Rev Fearon speaks at Health Board Inquiry
30 August 2020
In July 1849 – just over a year after Henry Fearon became Rector of All Saints Parish – an inspector was sent by the General Board of Health in London to assess the sanitary conditions in Loughborough. His name was William Lee (1778-1863), a man with extensive experience in the field who led similar enquiries right across the country, including in Leicester in 1852.
Lee discovered that the town’s cleanliness was the responsibility of the Board of Surveyors – a 12-man committee of locals – mostly unpaid – who met once a month in the Mundy Arms to organise cleaning and repairing the town’s roads and the clearing-away of public ‘nuisances’ – a nineteenth-century term for filth and waste. It was obviously a system that wasn’t working well and the picture Lee gathered of mortality, disease and lack of sanitation in the town was grim.
He toured the town for himself, asking questions about what he saw and looking into buildings and behind structures. He had wells uncovered and street furniture moved. In one place, yards from a business and close to dwellings, Lee found a wooden cover on the ground which no one could explain. Lee had it lifted, to find ‘a large cistern full of putrid water, which smelt […] as bad as a cesspool.’ He recorded that ‘the occupant of the adjoining house had had four children ill of the fever, and one had died.’
As well as site visits, Lee called people in for interview, including several who’d been unwell, as well as a doctor, William Grimes Palmer, who provided healthcare to the poor.
Lee noted the townsfolk had ‘a depressed, cadaverous look – the lips […] almost white – the veins blue’ and they appeared ‘prematurely aged.’ People complained of ‘pains in the head, stomach and the left side, loss of appetite and strength, nervous irritability, cold sweating, of frequent fainting in all bad cases, and numerous instances of almost continuous diarrhoea.’
Dr Palmer felt compelled to mention Chapman’s Yard in Baxter Gate, which he thought he’d been called to visit ‘more frequently than into any other.’ It had no drainage, being until recently ‘an open cesspool,’ though now covered over. The houses were dirty and badly aired, with no back exits and no means, therefore, of through-ventilation. Worse still, a piggery stood at the top of the yard from which sewage overflowed into it. ‘I do not know a worse yard in the town than that,’ Palmer stated. ‘There has scarcely been a house [there] free from fever, at first of a mild, low character, but running into the typhoid state.’
Henry Fearon also spoke at the inquiry, drawing on his expert knowledge of sanitary science and speaking eloquently and extensively about the general condition of the poor, much of which was beyond the remit of the Board.
Many of his parishioners spent all day sitting at their work, he said, particularly women and girls doing ‘finishing’ work for the stocking, shirt, glove and cap making trades.

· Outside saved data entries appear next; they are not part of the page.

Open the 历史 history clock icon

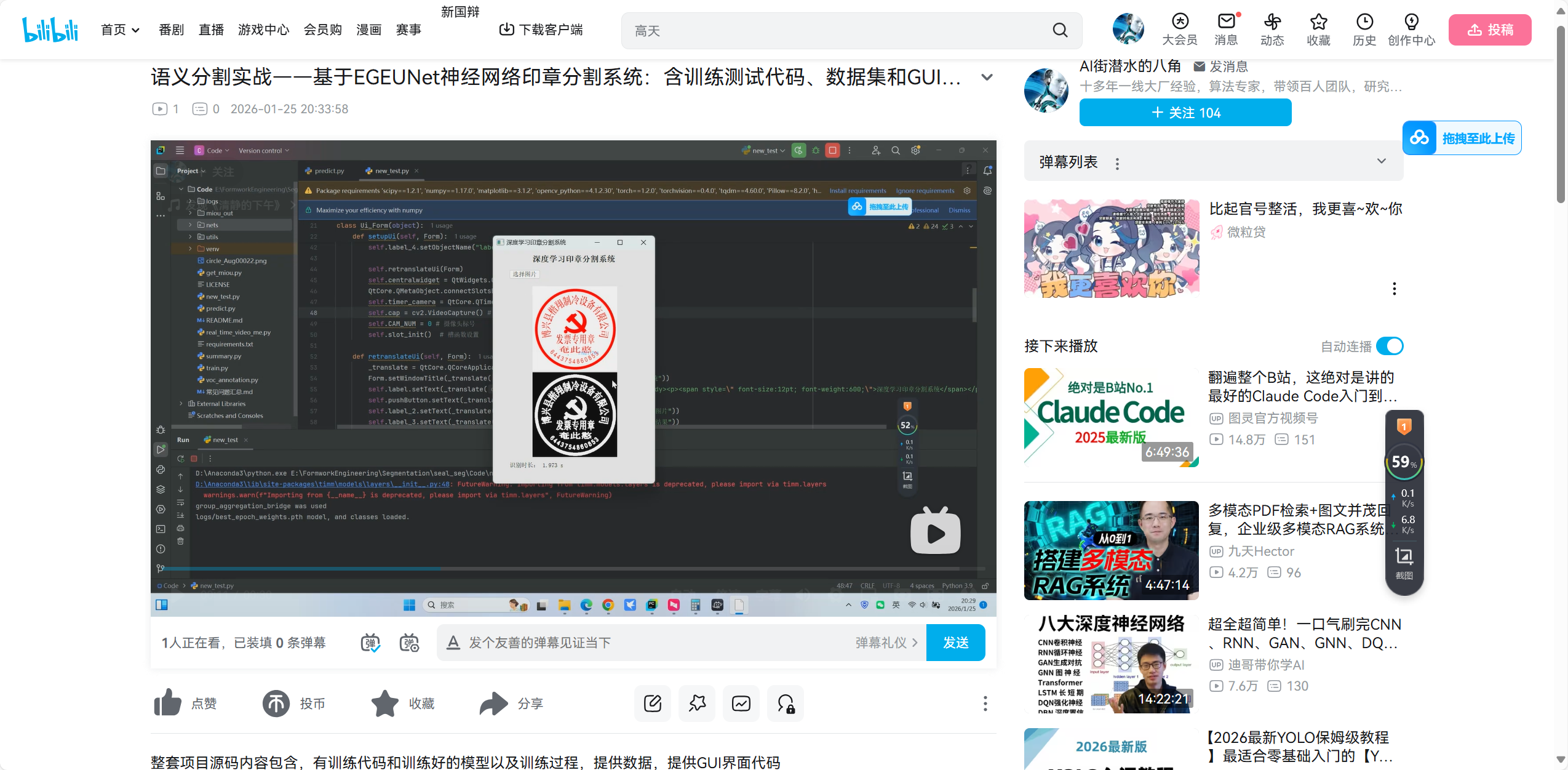pos(1364,22)
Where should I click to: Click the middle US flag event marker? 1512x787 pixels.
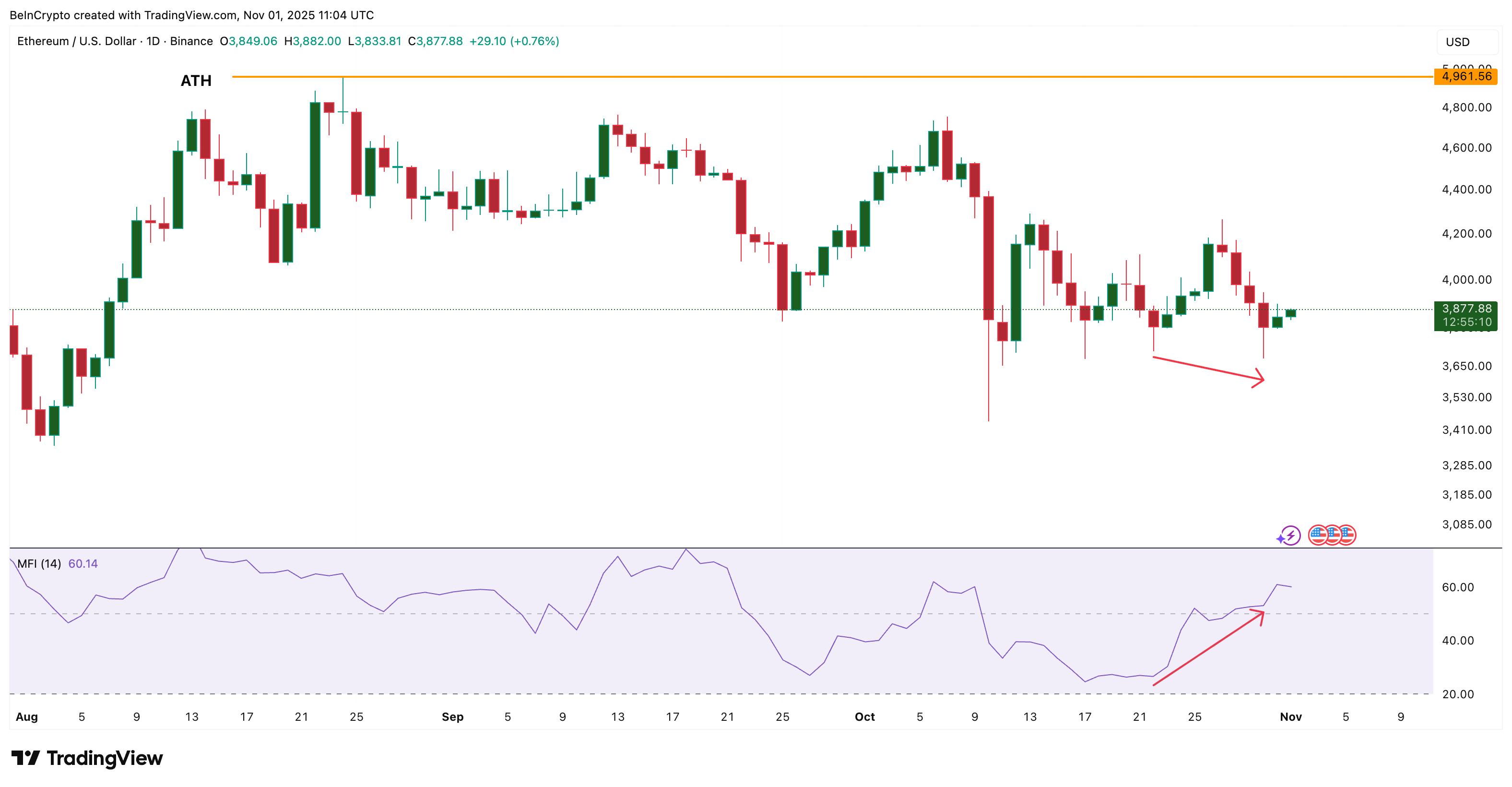[x=1334, y=536]
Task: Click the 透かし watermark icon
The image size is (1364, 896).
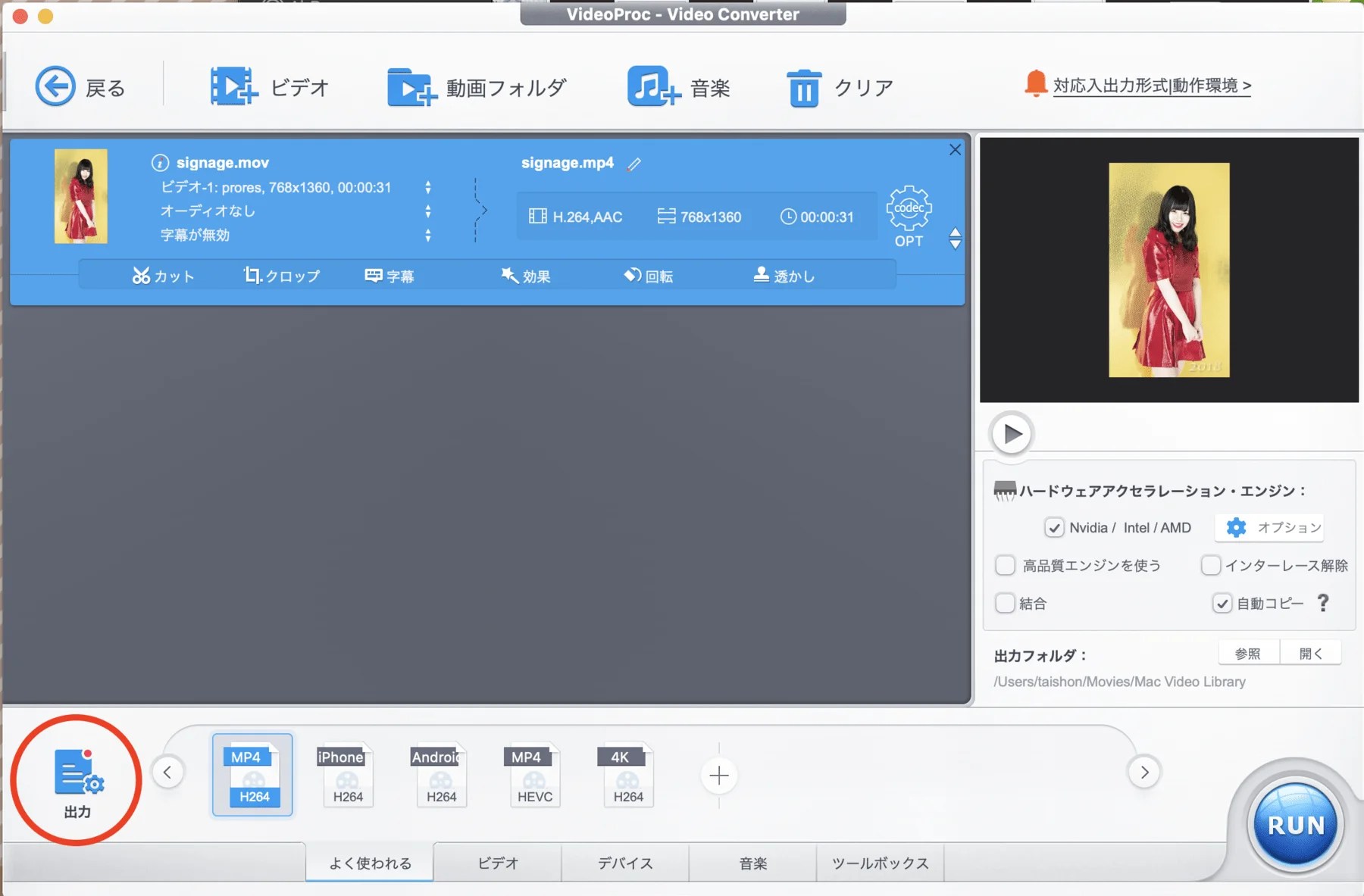Action: (x=784, y=275)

They worked indoors and should have ‘a pure air to breathe’ when they opened their windows, which ‘I cannot say they have generally.’
It wasn’t uncommon for busy working families to keep young children quiet with ‘medicines’ containing laudanum (opium), to which they often became addicted. Henry Fearon was sad to see ‘affectionate mothers who would die to protect their offspring’ forced to destroy them instead, for even if they survived infancy, they’d grow up ‘enfeebled and […] predisposed to disease.’
William Lee pulled his findings together into a 55-page report for the General Board of Health. It ended with a three-page list of recommendations for the town’s administrators to action. The first thing they needed to do was to set up a Local Board of Health – whether the ratepayers wanted one or not.